→ **What to work on**
Down to the last line, set the entries down again exactly.

(Beginning of Working data)

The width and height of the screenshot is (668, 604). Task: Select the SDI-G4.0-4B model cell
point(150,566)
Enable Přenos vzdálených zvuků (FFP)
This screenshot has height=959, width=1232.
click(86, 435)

(End of Working data)

→ **Reply to the task**
The width and height of the screenshot is (668, 604). Task: Select the SDI-G4.0-4B model cell
point(150,566)
Enable Přenos vzdálených zvuků (FFP)
This screenshot has height=959, width=1232.
click(86, 435)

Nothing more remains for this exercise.